Problem description =
The lines from the one containing "The image size is (285, 233)." through the final line of the data below must be written out exactly, both included, and nothing more.

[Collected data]
Segment Open

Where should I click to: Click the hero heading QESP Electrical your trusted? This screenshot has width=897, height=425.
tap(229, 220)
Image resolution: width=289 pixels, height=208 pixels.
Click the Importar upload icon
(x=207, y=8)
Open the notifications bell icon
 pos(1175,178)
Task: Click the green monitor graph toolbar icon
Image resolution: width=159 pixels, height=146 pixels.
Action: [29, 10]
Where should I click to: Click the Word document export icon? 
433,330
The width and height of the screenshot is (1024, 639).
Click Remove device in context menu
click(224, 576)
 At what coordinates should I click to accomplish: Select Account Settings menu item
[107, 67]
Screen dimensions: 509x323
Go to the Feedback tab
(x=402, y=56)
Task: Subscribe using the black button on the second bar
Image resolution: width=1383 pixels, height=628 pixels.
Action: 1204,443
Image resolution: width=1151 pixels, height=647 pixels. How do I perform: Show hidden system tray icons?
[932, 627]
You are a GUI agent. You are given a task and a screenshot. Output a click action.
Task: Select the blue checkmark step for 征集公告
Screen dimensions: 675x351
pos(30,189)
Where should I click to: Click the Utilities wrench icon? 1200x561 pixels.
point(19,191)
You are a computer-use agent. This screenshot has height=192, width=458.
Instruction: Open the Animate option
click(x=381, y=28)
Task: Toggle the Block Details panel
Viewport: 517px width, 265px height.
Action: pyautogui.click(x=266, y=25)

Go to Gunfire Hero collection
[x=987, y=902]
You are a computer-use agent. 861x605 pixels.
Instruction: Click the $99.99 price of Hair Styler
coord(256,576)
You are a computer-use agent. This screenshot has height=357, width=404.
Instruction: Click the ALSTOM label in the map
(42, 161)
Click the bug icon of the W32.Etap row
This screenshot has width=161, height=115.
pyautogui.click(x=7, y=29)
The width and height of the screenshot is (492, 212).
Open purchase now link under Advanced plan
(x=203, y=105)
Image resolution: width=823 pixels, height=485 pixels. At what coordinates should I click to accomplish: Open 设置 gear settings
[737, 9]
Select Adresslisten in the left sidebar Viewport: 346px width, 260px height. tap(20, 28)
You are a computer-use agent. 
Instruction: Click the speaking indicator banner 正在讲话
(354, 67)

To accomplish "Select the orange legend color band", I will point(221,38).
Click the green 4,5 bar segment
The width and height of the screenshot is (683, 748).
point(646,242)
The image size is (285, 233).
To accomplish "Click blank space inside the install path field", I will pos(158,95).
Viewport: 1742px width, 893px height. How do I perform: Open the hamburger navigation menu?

Segment Closed

Exercise solution =
The image size is (285, 233).
To accomplish "Click blank space inside the install path field", I will pos(158,95).
Viewport: 1742px width, 893px height. How do I perform: Open the hamburger navigation menu?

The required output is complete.